Nonconsecutive Gratitude - Woodland

A wise man once said, “it’s funny what a young man recollects.” I absolutely agree. Some of the things I remember from childhood were a formative watershed that reverberates in my life to this day. Some were a bellwether either troubling or promising, back to which I can trace a line of development. Some are just dumb things, and I can’t imagine why they stick with me. Come to think of it, that’s actually Forrest Gump I was quoting. Let’s move on.

Woodland Elementary was, as far as I know, a fairly typical small-town public school. It was brick with old-timey louvered windows and covered sidewalks. It had a main building where the principal worked in his office and two classroom wings where the children worked, hoping they would have no interaction with the principal. There were a couple of mobile classrooms out back. These served to provide additional classroom space and to provide recurring nightmares to the children who happened to be in one during a tornado watch. Or tornado warning. I’m not sure which is which, I just know the teacher was crying a little and we were all going to die.

The mobile classrooms were adjacent to the playground where the main draw was the swings. You may think you’ve swinged well, but you’ve not swung better than a Woodland swing. I recall the support legs looming many stories high with chains reaching above my head into low-level clouds. These were jumping swings. The seats were springy and the chains were smooth. The sand under each spot was wallowed-out perfectly for your feet to clear on the kick phase. I was never comfortable with the elbows-out exit maneuver, but I don’t think it hurt my distance too much.

The time would fail me to tell of the lunchroom with its slurpy Jello served in paper cups, or the library with its copy of Scary Stories to Tell in the Dark that traumatized me. I faintly recollect the school secretary wearing a giant paperclip necklace. Also I recall the school nurse being casually dismissive of my fears of lead poisoning when my pencil tip broke off under my thumbnail. But by far the clearest memory I have of my time at Woodland was the day the television was wheeled-out for us to watch the Space Shuttle launch. The Challenger was taking a teacher into orbit and everyone was excited. Boy, that still chokes me up a little. I guess that’s one of those reverberating watersheds I mentioned earlier.

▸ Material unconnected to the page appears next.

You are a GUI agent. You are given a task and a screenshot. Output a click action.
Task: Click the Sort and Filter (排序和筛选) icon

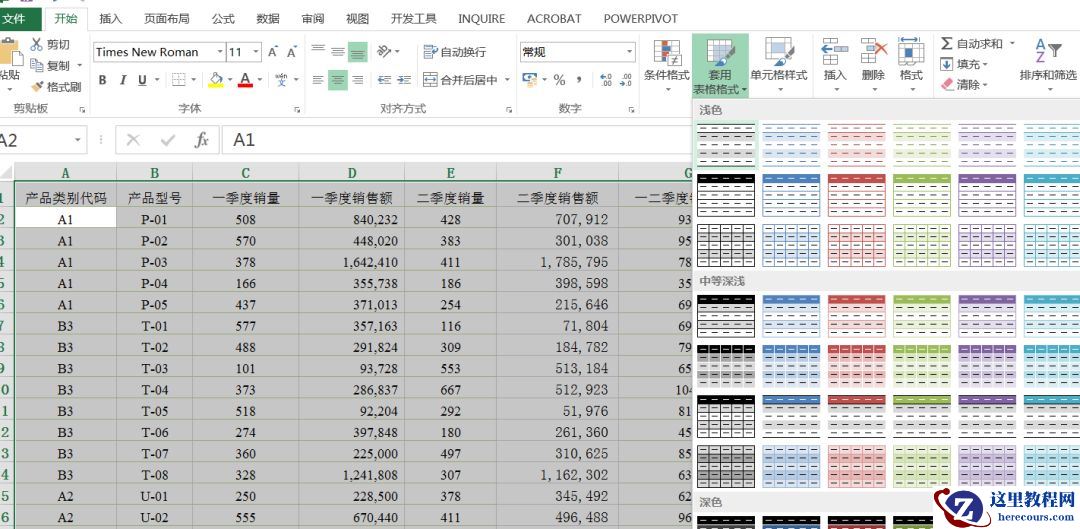[1048, 60]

I’m grateful for my time at Woodland as a student. I’m even more grateful for a moment I spent there a decade and a half later. When I decided to ask Christy to marry me I felt burdened to imbue the moment with meaning. Not just to ring the doorbell of a new life together, but to match its tone to the echoes of the past. I craved continuity to undergird my ardor. So on Valentine’s evening she and I held hands and walked from the parking lot to the playground. We stood under the stars, not too far from the swings. Knee, ring, yes, kiss, done.

At some point later they tore the school down and built another one with the same name a couple of miles away. I’m sure it’s very nice, but I’m awfully glad I was there for the old Woodland.